**Exercise data**

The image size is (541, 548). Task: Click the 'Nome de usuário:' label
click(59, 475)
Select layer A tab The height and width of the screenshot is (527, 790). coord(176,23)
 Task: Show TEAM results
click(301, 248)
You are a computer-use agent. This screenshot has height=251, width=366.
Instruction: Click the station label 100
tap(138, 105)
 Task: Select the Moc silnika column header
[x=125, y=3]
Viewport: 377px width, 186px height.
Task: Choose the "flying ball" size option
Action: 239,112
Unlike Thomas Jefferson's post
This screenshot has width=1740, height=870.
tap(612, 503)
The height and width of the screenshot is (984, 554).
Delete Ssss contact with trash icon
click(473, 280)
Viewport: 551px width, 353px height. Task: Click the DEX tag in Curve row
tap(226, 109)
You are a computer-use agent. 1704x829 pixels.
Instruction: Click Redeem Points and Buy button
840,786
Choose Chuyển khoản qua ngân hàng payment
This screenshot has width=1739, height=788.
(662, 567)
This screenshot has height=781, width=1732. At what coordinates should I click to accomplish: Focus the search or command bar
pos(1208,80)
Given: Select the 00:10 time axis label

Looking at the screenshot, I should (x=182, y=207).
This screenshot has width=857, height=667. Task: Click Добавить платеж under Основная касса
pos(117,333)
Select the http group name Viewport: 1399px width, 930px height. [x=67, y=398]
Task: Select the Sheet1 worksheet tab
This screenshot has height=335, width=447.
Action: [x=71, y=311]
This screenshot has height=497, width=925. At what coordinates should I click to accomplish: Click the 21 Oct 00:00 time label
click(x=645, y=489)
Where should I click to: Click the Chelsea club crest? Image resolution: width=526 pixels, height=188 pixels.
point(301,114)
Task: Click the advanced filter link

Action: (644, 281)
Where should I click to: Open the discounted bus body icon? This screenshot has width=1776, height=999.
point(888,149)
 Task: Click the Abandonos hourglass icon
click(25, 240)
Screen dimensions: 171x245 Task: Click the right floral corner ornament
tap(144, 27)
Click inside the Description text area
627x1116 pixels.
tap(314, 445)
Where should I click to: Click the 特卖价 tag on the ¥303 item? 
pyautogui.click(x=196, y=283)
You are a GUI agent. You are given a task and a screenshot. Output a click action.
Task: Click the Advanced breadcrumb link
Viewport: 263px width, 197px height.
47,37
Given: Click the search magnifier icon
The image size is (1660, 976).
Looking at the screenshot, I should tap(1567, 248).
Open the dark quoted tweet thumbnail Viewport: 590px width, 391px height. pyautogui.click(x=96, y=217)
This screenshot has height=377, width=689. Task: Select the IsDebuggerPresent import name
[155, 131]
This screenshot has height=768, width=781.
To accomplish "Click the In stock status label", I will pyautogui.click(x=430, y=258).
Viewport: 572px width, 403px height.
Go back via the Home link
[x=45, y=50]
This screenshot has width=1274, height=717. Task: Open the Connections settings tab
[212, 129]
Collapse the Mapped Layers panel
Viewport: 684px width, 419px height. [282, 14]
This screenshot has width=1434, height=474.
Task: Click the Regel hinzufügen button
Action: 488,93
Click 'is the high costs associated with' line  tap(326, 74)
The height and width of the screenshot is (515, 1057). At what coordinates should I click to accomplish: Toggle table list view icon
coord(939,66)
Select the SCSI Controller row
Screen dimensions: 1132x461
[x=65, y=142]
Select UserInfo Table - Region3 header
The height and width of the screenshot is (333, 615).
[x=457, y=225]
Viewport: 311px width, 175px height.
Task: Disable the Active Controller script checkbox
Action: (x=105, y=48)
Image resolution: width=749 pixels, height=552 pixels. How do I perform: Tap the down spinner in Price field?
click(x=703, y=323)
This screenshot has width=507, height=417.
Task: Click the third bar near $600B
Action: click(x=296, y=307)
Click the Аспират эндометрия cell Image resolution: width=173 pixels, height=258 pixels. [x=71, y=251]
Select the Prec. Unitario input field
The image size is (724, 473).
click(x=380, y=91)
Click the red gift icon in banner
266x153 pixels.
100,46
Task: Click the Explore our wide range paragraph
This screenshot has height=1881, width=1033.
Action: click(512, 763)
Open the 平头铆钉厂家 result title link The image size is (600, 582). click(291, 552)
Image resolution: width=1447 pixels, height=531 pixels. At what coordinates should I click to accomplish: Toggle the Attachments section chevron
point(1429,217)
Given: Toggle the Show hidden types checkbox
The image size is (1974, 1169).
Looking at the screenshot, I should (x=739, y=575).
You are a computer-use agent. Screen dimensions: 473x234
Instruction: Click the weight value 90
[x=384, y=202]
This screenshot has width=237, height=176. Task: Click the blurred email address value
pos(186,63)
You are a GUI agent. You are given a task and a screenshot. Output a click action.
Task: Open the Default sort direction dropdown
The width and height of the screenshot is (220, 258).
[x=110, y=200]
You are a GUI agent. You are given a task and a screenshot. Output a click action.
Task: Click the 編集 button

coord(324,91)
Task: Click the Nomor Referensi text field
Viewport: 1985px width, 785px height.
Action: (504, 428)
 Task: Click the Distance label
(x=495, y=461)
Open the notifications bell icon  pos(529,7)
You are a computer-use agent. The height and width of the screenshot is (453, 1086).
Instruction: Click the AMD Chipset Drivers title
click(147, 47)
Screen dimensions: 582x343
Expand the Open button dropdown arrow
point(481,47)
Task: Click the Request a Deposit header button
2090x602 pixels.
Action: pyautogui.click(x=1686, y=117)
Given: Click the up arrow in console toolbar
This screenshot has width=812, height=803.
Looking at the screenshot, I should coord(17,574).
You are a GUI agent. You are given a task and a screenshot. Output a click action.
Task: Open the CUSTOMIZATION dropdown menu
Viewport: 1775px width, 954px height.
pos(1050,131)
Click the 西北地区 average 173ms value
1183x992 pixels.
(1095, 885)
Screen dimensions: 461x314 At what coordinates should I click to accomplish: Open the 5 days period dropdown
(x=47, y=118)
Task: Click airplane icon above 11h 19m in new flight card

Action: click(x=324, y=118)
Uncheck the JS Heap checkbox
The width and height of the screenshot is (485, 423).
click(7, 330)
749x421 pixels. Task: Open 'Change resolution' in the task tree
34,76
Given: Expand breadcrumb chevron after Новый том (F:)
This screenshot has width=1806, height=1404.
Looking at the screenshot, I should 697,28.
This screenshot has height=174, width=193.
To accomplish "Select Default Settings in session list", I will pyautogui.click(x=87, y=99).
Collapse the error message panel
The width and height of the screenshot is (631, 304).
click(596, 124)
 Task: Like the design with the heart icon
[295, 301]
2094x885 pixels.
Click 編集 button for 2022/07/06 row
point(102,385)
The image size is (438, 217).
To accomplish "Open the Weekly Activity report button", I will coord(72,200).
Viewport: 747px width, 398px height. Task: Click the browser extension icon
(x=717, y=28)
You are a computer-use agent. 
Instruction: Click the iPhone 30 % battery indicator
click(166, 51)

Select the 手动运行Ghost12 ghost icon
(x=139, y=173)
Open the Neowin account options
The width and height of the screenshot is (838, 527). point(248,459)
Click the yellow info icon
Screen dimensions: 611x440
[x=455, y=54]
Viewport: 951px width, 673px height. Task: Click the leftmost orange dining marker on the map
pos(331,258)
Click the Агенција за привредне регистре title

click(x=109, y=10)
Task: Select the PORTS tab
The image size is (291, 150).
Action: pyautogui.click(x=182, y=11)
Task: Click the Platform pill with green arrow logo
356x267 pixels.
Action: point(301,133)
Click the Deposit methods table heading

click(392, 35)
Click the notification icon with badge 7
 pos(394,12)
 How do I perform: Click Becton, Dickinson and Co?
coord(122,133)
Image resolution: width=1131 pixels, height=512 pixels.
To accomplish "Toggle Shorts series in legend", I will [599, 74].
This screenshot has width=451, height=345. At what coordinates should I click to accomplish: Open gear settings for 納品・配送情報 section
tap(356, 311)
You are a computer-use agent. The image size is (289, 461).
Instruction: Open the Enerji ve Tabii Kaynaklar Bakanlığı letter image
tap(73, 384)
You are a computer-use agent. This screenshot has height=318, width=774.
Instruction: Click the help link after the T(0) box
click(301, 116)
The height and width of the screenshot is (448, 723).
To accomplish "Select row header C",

**Exercise description**
Keep both end lines and retype everything in the records above from the line containing "Collapse the Mapped Layers panel" through the line containing "Click 'is the", exactly, with nothing else.

**Solution for this problem**
Collapse the Mapped Layers panel
Viewport: 684px width, 419px height. [282, 14]
This screenshot has width=1434, height=474.
Task: Click the Regel hinzufügen button
Action: 488,93
Click 'is the high costs associated with' line  tap(326, 74)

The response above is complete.